It’s all about Raising the Red: Paintings boost United Way
Oak Bay artist Marion Evamy just turned 55 and her birthday wish is that the 20 paintings she has donated to the United Way fundraising campaign this month will net the organization $5,500.
Several of her renditions of roses in vases sold at a reception at the Red Art Gallery she co-owns. Another $2,000 was raised through bids for lunch for 10 at the Empress Hotel and a private boat charter trip led by former Oak Bay mayor Chris Causton.
The bidding ended at $1,750, but winner Dick Auchinleck said he didn’t like the feeling he was “getting a bargain” at a charitable fundraiser and upped his bid.
The event was part of Victoria United Way’s outreach Raise the Red February campaign aimed at con- necting new partners with the organization, which funds 111 local programs and non-profits and helped more than 80,000 people last year.
The United Way raised $5.8 million in 2014 but did not set a monetary goal for the 2015-16 campaign that began last fall, said CEO Patricia Jelinski.
Instead, the goal is to boost contributor numbers to 13,000 from 11,000 and reach people not part of workplace fundraising and other traditional approaches.
“We’re doing well,” Jelinski said, but maybe just “a little bit behind” the funds raised a year ago at the same time.

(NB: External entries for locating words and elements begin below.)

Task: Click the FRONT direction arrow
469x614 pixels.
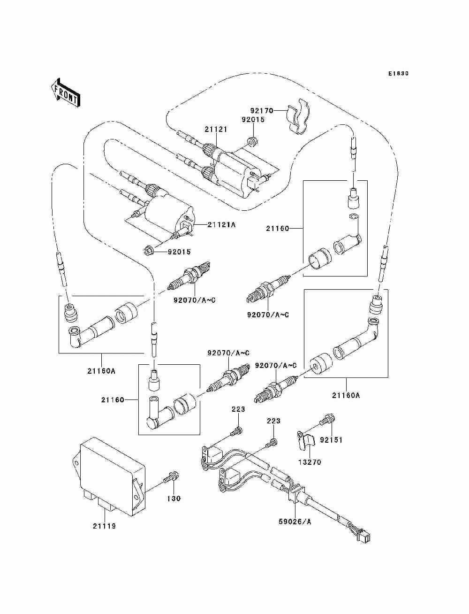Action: pyautogui.click(x=65, y=93)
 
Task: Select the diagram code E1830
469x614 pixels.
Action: pyautogui.click(x=398, y=74)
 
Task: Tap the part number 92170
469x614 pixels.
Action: pyautogui.click(x=261, y=111)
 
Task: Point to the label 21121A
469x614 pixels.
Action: pyautogui.click(x=221, y=225)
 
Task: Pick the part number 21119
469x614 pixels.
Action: pyautogui.click(x=104, y=526)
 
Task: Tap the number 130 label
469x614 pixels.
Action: pyautogui.click(x=174, y=498)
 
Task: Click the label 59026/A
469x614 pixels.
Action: pyautogui.click(x=295, y=522)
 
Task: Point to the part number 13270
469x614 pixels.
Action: pyautogui.click(x=310, y=462)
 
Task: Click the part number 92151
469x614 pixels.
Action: pyautogui.click(x=331, y=440)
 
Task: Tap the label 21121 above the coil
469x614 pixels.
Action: pyautogui.click(x=216, y=130)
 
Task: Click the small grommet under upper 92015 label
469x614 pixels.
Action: pyautogui.click(x=253, y=142)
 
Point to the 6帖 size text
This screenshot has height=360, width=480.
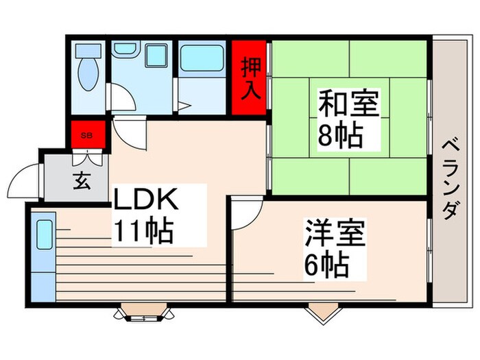coord(326,263)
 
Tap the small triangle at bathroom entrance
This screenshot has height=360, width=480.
coord(184,106)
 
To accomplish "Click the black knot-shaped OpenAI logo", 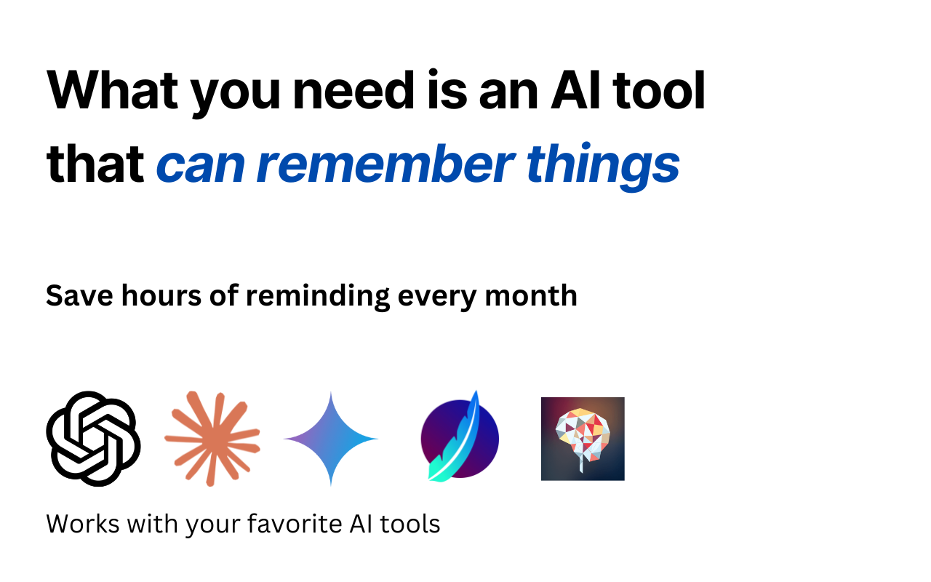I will click(93, 439).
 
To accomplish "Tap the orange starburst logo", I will click(212, 438).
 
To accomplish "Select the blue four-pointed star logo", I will click(331, 439).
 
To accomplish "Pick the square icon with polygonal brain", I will click(583, 439).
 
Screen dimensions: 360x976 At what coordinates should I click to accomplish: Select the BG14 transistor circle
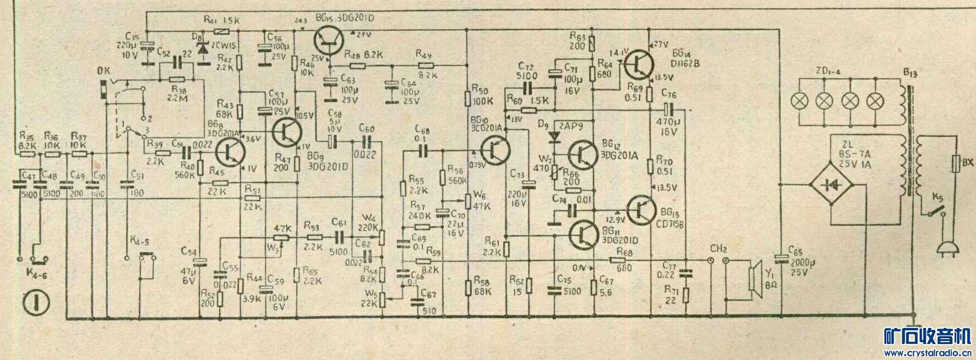point(640,64)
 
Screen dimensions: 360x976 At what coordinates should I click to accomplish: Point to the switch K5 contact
point(933,211)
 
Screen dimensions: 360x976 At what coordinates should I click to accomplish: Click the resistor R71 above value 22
point(686,293)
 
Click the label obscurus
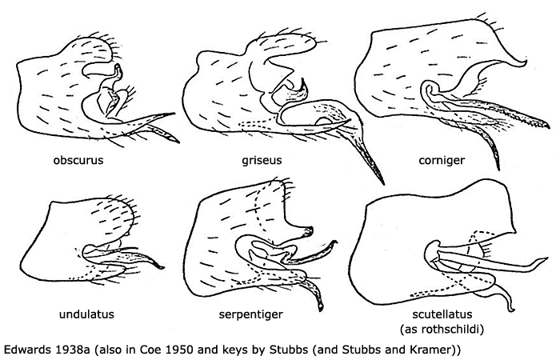(78, 160)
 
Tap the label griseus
(262, 160)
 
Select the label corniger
(442, 160)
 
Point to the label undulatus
(86, 314)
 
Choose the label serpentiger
(250, 314)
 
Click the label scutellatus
(442, 314)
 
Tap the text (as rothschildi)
(442, 329)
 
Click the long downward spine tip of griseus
(383, 183)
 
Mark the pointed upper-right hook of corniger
(526, 62)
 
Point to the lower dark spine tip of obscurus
(178, 142)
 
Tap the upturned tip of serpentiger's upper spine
(336, 242)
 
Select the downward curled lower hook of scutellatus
(514, 309)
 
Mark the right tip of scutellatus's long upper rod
(547, 258)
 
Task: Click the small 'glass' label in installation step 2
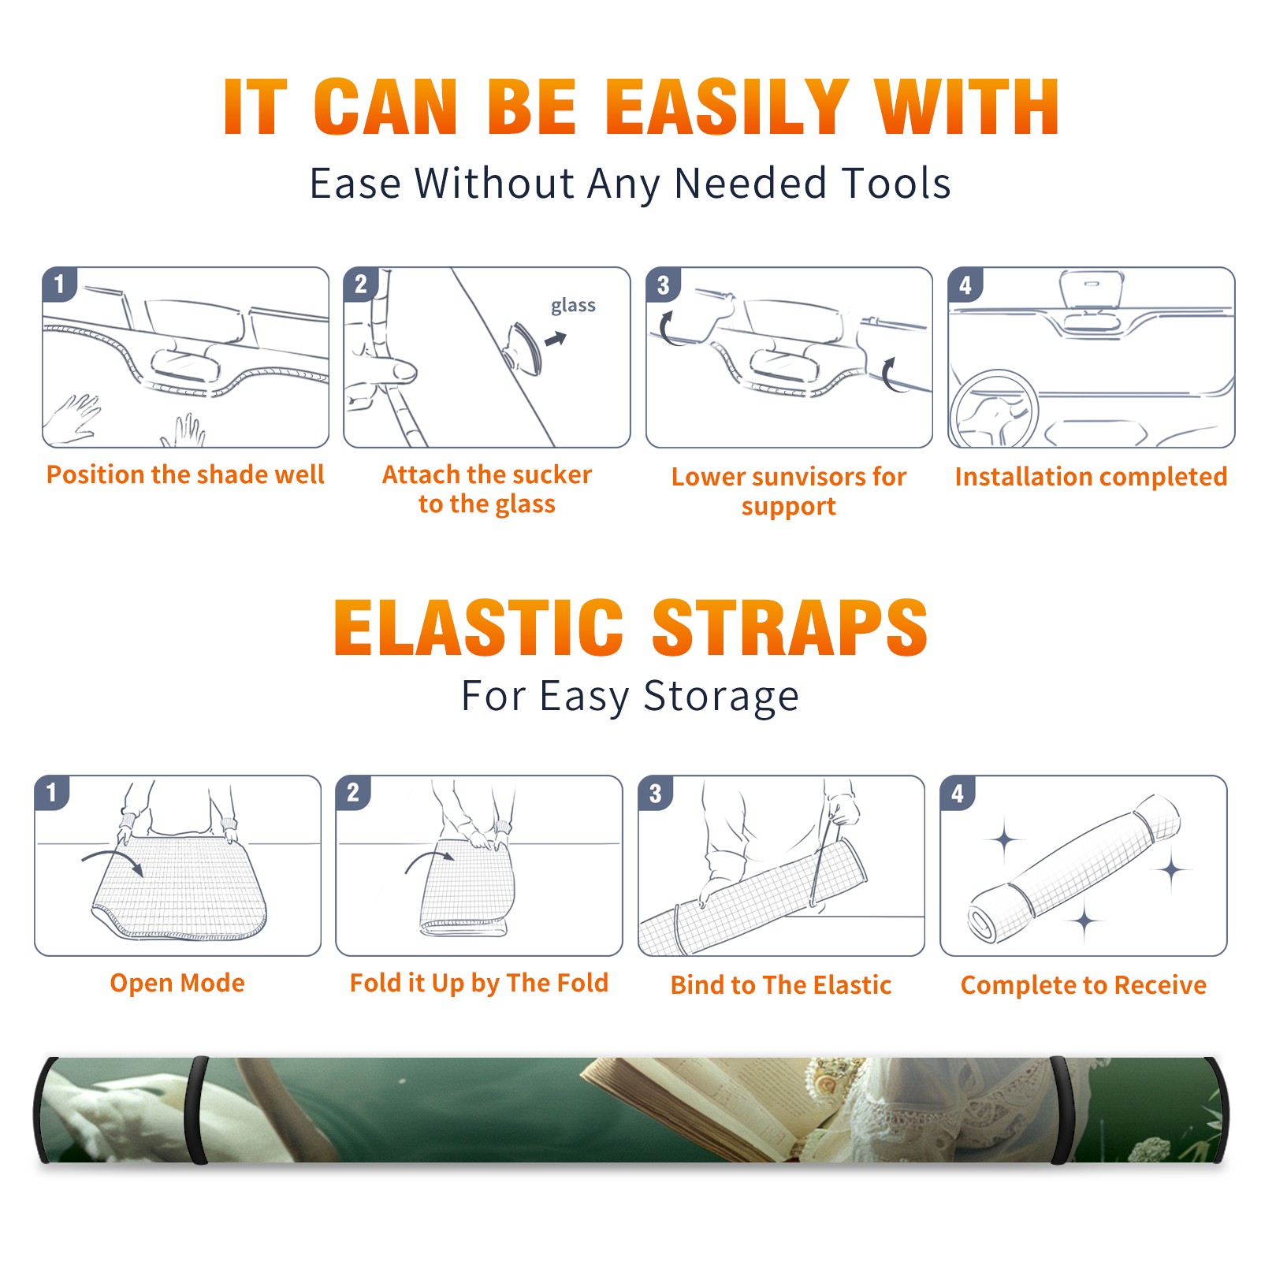(x=573, y=305)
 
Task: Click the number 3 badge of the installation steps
(x=663, y=285)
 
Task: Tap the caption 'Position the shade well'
(x=185, y=474)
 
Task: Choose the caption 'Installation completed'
(x=1091, y=476)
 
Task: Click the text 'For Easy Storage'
(x=630, y=696)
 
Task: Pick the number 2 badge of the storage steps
(x=353, y=793)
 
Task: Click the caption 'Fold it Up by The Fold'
(x=479, y=983)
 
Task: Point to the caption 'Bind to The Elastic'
(x=781, y=985)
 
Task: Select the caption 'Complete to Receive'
(x=1084, y=985)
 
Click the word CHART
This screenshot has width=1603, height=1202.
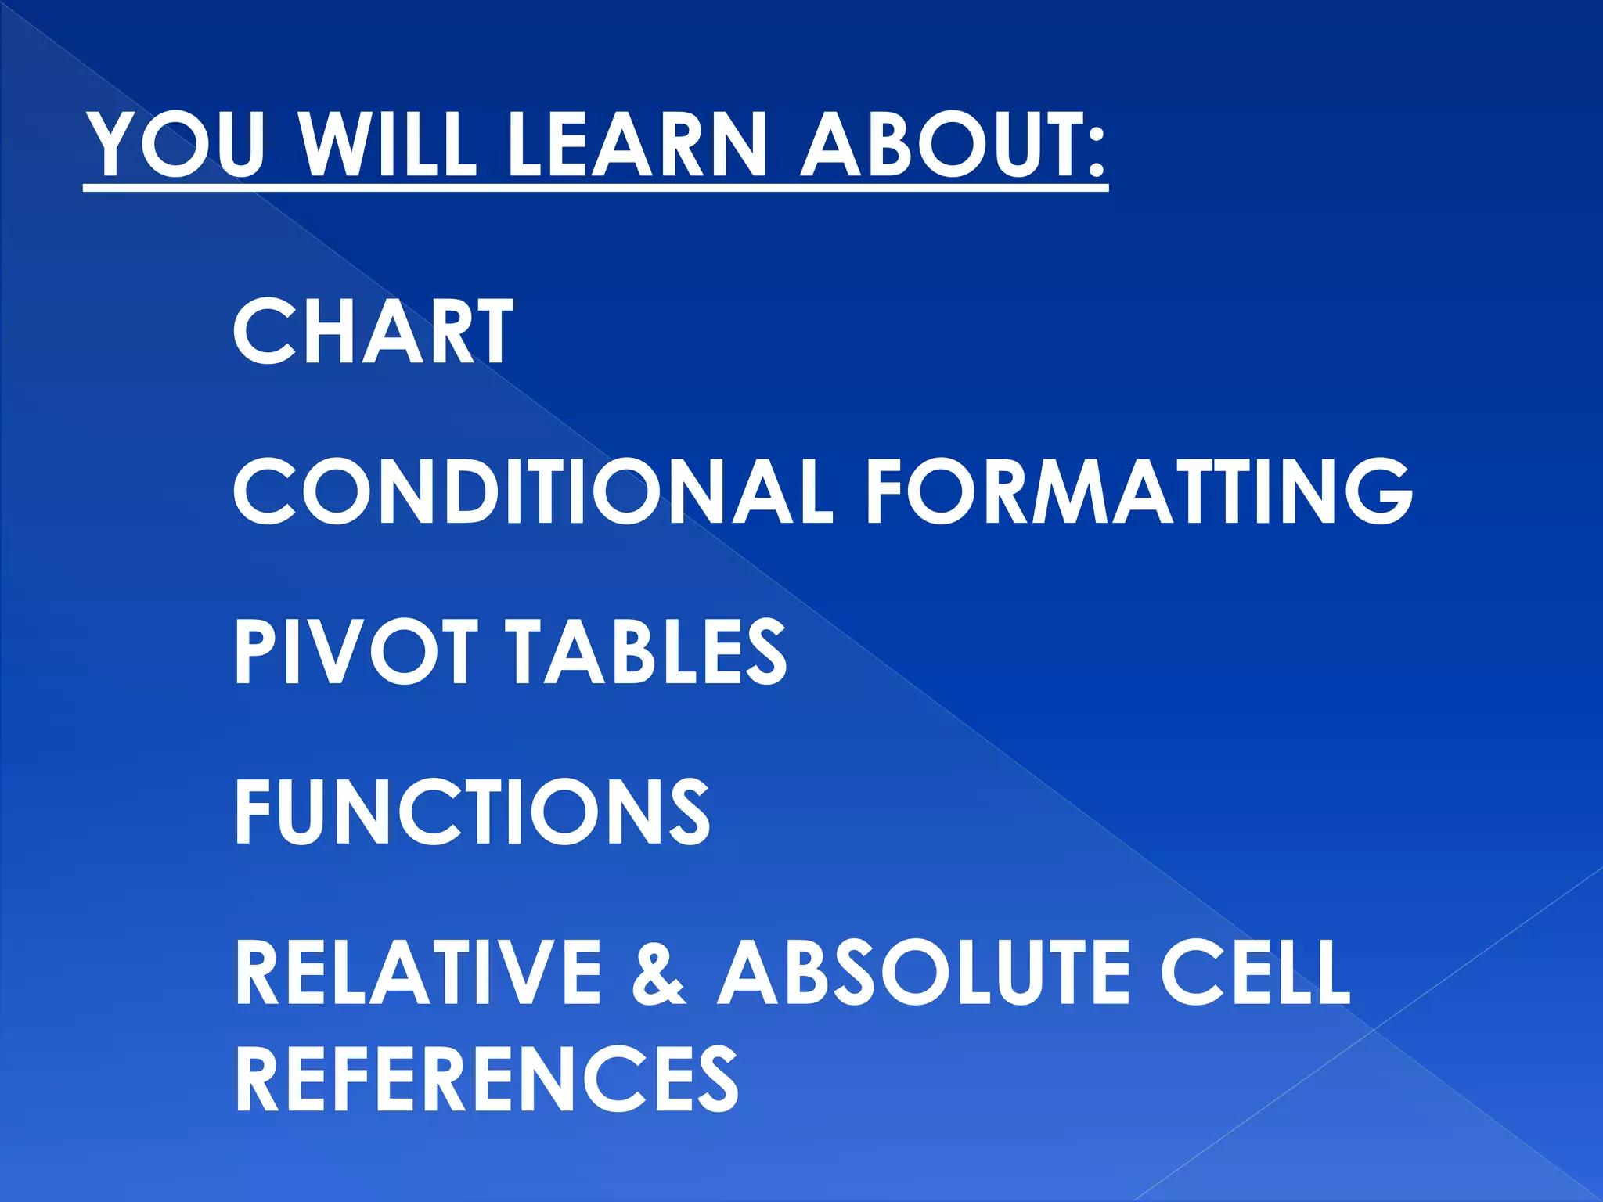373,332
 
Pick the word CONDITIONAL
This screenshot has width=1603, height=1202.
532,491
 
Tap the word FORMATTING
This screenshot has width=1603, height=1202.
1139,491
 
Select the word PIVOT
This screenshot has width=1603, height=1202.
356,651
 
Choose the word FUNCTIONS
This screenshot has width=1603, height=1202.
472,812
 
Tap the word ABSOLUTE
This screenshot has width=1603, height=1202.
924,972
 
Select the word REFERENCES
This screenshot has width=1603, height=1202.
486,1078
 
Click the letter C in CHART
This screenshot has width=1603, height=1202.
262,332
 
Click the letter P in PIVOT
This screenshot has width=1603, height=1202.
255,651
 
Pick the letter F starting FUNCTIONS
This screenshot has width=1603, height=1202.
254,812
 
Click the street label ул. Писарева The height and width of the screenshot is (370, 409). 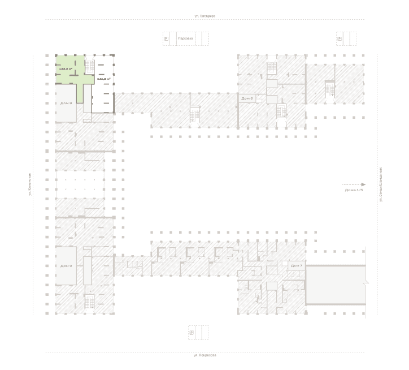204,16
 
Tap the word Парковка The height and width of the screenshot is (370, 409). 185,39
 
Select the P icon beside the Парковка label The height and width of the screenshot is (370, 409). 167,39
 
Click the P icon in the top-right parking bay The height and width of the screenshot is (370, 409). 340,39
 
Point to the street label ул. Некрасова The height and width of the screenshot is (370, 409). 204,355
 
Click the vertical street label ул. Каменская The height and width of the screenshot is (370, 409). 30,184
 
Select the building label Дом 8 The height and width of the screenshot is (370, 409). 66,103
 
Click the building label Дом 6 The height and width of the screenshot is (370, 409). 247,98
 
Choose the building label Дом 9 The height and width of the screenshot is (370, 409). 66,265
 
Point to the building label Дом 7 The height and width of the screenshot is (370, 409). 297,265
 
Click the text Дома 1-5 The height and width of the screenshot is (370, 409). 354,190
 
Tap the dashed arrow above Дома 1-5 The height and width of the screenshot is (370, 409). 354,184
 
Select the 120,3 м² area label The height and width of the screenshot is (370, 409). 66,68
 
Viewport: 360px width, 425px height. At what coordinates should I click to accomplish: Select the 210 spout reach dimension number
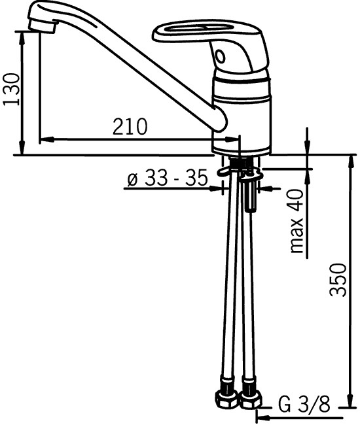[130, 126]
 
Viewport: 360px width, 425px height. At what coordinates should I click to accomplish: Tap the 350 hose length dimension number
[337, 279]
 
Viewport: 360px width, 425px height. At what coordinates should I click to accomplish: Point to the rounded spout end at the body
[220, 121]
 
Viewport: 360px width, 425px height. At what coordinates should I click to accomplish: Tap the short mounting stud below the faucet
[249, 196]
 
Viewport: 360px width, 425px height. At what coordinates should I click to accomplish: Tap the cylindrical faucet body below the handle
[242, 114]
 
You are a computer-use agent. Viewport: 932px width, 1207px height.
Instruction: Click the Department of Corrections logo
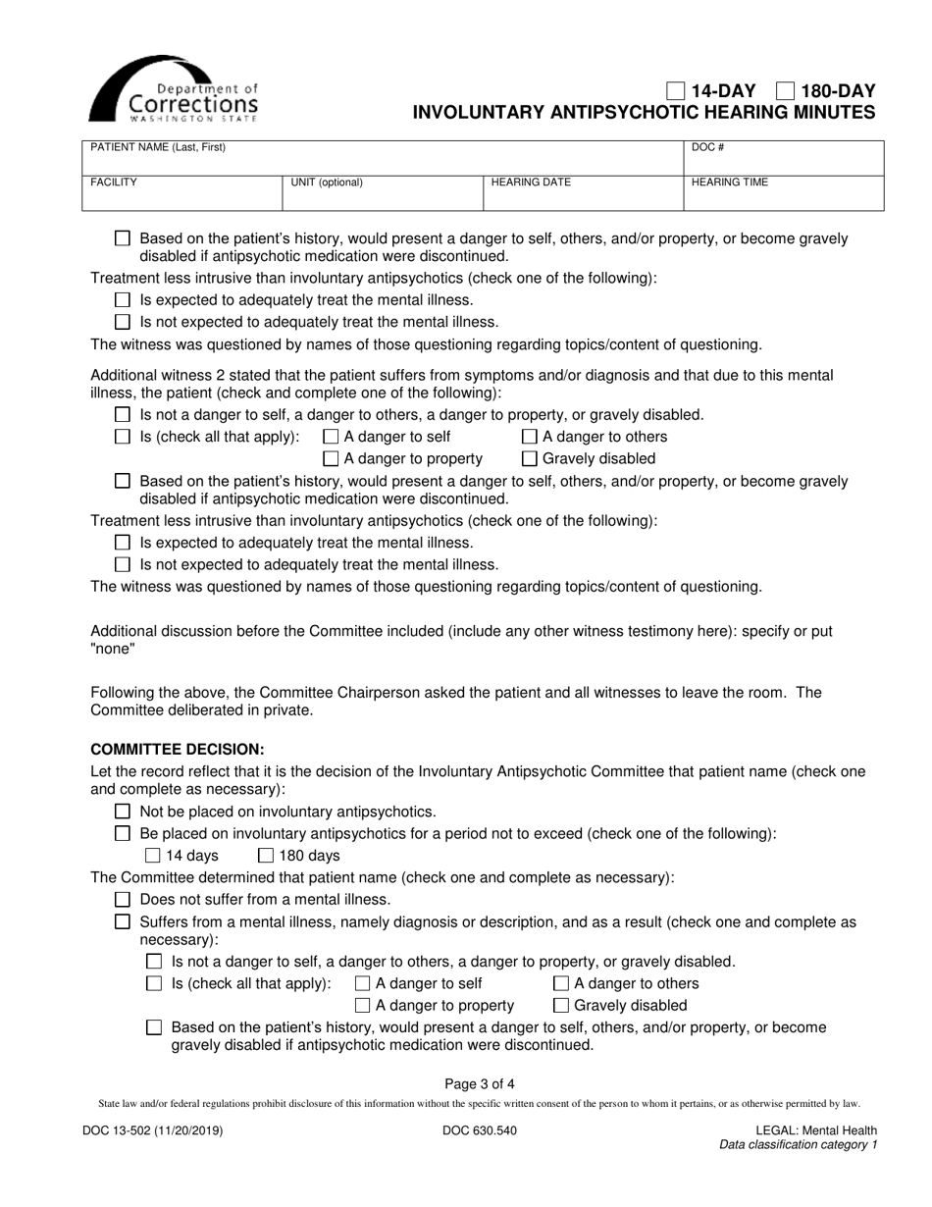(174, 88)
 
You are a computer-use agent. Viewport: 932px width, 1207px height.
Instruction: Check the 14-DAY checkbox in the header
(676, 91)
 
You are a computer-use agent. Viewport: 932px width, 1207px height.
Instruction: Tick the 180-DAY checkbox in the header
(785, 91)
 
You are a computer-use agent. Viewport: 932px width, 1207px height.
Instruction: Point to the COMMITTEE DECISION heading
(178, 749)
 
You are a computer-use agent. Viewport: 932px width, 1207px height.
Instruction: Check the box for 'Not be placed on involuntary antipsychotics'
(123, 812)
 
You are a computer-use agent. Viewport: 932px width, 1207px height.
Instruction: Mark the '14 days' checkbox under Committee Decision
(152, 856)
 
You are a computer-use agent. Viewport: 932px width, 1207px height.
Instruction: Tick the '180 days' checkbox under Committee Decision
(266, 856)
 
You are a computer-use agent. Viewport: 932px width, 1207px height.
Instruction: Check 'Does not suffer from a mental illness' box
(123, 899)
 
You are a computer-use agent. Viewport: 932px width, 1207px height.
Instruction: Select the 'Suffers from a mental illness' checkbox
(123, 921)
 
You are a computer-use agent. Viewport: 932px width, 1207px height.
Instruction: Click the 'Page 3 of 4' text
(479, 1084)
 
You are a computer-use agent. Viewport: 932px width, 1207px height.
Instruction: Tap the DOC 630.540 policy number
(480, 1130)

“I think we’re tracking well, but, of course, the economy has been challenging,” she said.
“It’s just really important that we continue to engage people in the cause.”
February’s Raise the Red campaign highlights the year-round work and response of the United Way, Jelinski said.
She was thrilled with the contributions from the event hosted at Evamy’s Red Art Gallery, and Evamy told the redbedecked crowd she was honoured to take part.
Arts and compassion go together, the artist said, and “compassion is really what the United Way is about.”
Art helps people suspend judgment of the perspectives of others, she said, engage people’s emotions and lead to empathy even among those with radically different world views.
“Art can mitigate the numbing effect created by the glut of information we are faced with today, and motivate people to turn thinking into doing.”